■ **Dataset records**:

┄┄┄┄┄┄┄┄┄┄

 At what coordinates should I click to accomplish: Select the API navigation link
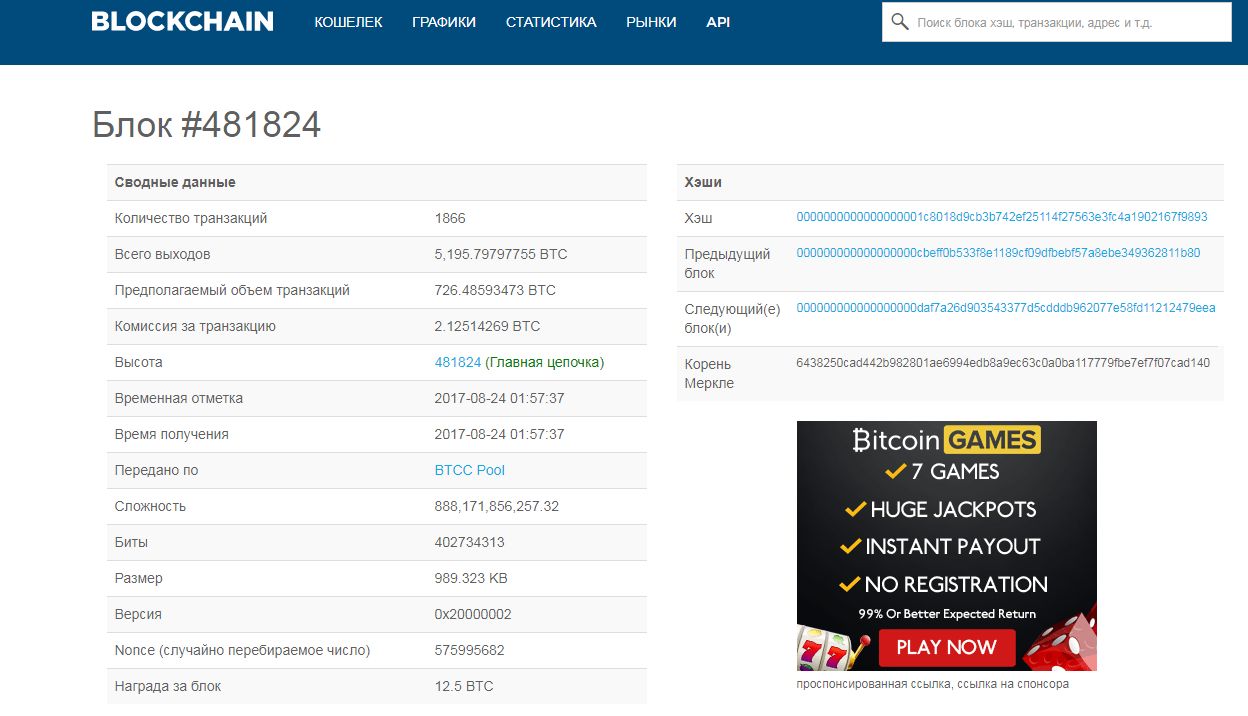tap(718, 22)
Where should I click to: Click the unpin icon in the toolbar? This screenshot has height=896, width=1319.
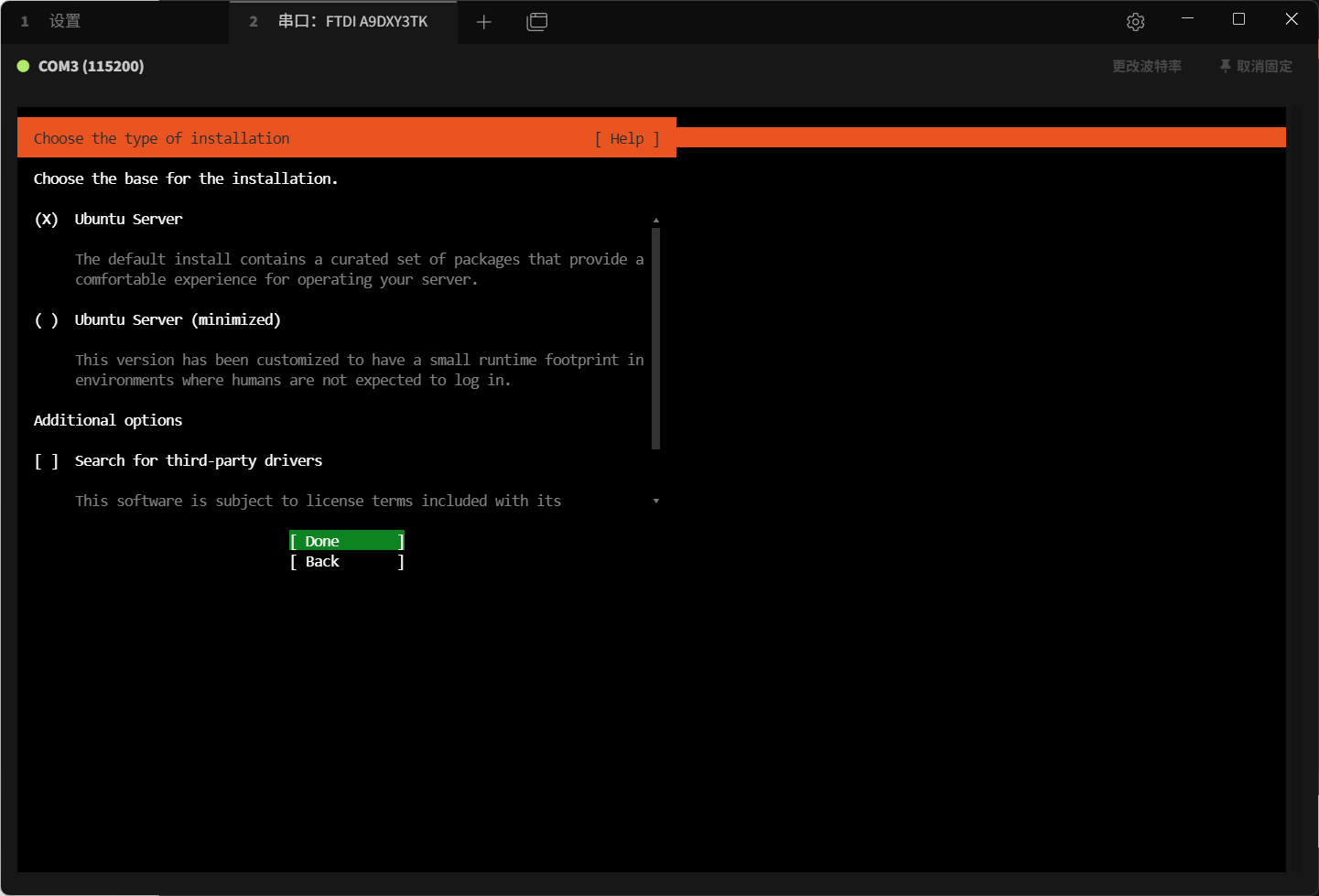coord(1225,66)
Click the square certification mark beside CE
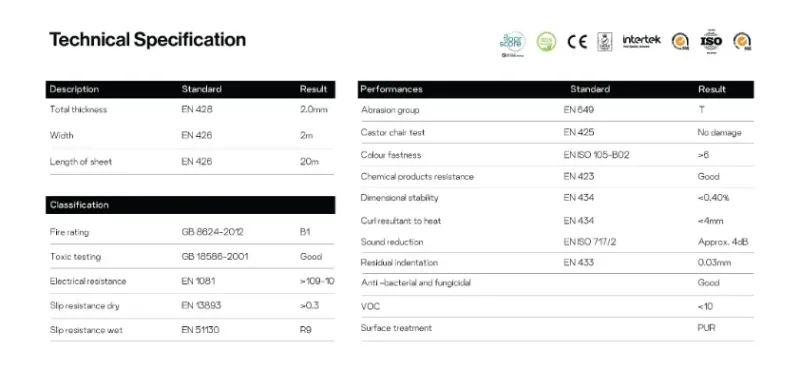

┄┄┄┄┄┄┄┄┄┄

■ **TASK STATEMENT**:
Restate the records above verbatim. Pictures stay out.

■ **TASK RESPONSE**:
 At what coordinates should I click to accomplish: Select the API navigation link
tap(718, 22)
Where should I click to: Click the unpin icon in the toolbar? This screenshot has height=896, width=1319.
coord(1225,66)
Click the square certification mark beside CE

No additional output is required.